Biography: Professor Nati Srebro obtained his PhD at the Massachusetts Institute of Technology (MIT) in 2004, held a post-doctoral fellowship with the Machine Learning Group at the University of Toronto, and was a Visiting Scientist at IBM Haifa Research Labs. Since January 2006, he has been on the faculty of the Toyota Technological Institute at Chicago (TTIC) and the University of Chicago, and has also served as
the first Director of Graduate Studies at TTIC. From 2013 to 2014 he was associate professor at the Technion-Israel Institute of Technology. Prof. Srebro’s research encompasses methodological, statistical and computational aspects of Machine Learning, as well as related problems in Optimization. Some of Prof. Srebro’s significant contributions include work on learning “wider” Markov networks, pioneering work on matrix factorization and collaborative prediction, including introducing the use of the nuclear norm for machine learning and matrix reconstruction and work on fast optimization techniques for machine learning, and on the relationship between learning and optimization.


Alexander (Sasha) Rakhlin will start his tutorial presentation at 2:00pm-5:30pm (includes a 30 minute break from 3:30-4:00pm)
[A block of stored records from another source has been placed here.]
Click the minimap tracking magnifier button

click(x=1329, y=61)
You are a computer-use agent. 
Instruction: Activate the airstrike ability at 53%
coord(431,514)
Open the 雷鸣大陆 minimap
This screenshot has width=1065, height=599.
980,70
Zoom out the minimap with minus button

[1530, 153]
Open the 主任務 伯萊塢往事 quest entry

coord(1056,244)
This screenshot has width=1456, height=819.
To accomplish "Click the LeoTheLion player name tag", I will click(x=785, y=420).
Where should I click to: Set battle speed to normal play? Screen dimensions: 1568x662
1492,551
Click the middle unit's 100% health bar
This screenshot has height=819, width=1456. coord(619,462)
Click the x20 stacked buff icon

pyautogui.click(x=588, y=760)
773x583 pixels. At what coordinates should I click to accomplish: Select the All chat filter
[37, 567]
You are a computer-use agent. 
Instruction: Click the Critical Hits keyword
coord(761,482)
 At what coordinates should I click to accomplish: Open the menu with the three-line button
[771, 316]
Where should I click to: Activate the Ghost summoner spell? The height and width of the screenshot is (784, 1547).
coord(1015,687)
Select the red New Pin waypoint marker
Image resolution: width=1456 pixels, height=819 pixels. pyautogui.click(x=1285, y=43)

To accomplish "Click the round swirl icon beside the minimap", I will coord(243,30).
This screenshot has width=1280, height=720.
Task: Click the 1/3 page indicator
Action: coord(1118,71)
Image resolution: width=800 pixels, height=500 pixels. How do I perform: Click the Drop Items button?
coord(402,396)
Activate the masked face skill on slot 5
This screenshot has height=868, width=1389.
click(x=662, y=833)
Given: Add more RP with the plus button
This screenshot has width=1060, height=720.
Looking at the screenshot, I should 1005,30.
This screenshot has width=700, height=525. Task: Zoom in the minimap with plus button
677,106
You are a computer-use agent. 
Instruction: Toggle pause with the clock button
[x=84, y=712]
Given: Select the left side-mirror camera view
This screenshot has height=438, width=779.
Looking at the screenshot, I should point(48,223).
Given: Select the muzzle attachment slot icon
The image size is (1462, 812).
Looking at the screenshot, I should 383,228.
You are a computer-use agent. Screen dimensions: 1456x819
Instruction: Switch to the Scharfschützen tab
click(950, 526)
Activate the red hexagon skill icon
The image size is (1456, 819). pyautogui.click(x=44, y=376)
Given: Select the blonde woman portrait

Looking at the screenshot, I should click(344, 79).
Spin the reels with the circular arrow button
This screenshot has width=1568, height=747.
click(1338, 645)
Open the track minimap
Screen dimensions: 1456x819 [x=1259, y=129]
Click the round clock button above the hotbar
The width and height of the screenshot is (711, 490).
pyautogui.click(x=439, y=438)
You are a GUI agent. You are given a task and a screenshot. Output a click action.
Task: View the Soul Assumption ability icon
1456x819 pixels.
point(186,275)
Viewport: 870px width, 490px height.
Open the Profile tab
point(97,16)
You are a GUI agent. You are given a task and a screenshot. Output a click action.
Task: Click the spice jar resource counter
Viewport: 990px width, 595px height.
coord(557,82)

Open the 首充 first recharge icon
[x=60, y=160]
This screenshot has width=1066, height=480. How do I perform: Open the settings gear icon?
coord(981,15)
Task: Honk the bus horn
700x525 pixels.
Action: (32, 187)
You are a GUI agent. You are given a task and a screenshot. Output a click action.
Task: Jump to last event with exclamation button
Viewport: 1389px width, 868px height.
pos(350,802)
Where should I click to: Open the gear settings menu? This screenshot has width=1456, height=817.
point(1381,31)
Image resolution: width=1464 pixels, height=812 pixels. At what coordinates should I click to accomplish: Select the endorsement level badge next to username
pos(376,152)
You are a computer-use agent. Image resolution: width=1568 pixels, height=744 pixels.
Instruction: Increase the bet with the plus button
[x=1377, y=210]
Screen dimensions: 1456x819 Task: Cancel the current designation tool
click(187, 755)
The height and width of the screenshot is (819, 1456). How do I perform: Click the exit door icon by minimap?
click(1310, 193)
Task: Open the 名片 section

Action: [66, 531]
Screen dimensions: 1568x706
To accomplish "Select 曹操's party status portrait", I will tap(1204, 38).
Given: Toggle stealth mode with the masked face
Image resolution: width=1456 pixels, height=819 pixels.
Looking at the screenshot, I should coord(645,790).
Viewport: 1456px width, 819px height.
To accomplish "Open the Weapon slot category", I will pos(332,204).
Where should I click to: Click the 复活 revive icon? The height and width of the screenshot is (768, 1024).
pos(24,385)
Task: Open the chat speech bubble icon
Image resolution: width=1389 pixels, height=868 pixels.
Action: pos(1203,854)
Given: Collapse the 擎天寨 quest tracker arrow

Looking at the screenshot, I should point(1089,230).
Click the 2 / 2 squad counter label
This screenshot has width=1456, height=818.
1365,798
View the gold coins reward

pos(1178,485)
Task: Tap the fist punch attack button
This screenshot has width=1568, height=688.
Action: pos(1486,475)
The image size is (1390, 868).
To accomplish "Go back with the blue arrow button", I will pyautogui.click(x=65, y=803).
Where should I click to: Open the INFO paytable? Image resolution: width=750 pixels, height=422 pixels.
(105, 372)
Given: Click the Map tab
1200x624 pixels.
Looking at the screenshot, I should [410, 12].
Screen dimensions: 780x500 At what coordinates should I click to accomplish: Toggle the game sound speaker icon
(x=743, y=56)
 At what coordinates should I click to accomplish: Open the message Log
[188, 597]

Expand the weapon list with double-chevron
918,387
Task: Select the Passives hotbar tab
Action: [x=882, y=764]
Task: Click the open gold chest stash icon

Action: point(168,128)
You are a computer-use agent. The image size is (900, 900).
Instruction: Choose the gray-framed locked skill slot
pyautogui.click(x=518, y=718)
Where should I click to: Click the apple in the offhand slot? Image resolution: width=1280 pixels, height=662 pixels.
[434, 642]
Title: Recent advances in online prediction

Abstract: In a growing number of machine learning applications—-such as problems of advertisement placement, movie recommendation, and node or link prediction in evolving networks—-one must make online, real-time decisions and continuously improve performance with the sequential arrival of data. In addition to the online aspect, aforementioned applications are also characterized by the non-i.i.d. nature of data. These characteristics put online problems outside of the scope of Statistical Learning which has been providing guidance on questions of overfitting, model selection, and regularization. Is there an analogous foundation for online non-i.i.d. (universal) prediction?

This tutorial will cover the basics of online methods and their analysis. We will start with an elegant result of T. Cover and apply it to the problem of node classification in a social network. We will develop a general theory of what is achievable in the online framework and complement it with an algorithmic prescription based on approximate dynamic programming. Fundamental connections to Probability (in particular, uniform martingale laws of large numbers), Optimization, and Information Theory will be outlined, as well as directions for further research.

Biography: Alexander Rakhlin is an Associate Professor in the Department of Statistics at the University of Pennsylvania. He received his bachelor’s degrees in mathematics and computer science from Cornell University, and doctoral degree from MIT. He was a postdoc at UC Berkeley EECS before joining UPenn. He is a recipient of the NSF CAREER award, IBM Research Best Paper award, Machine Learning Journal award, and COLT Best Paper Award.

*Please note that lodging will not be available on Monday, October 2 at the Allerton Park and Retreat Center. If you plan to attending these tutorials, please pursue other lodging options at the 2017 Recommended Hotels section.

Metered parking is available. Please pay via cell phone or plan accordingly. Change will not be provided by organizers.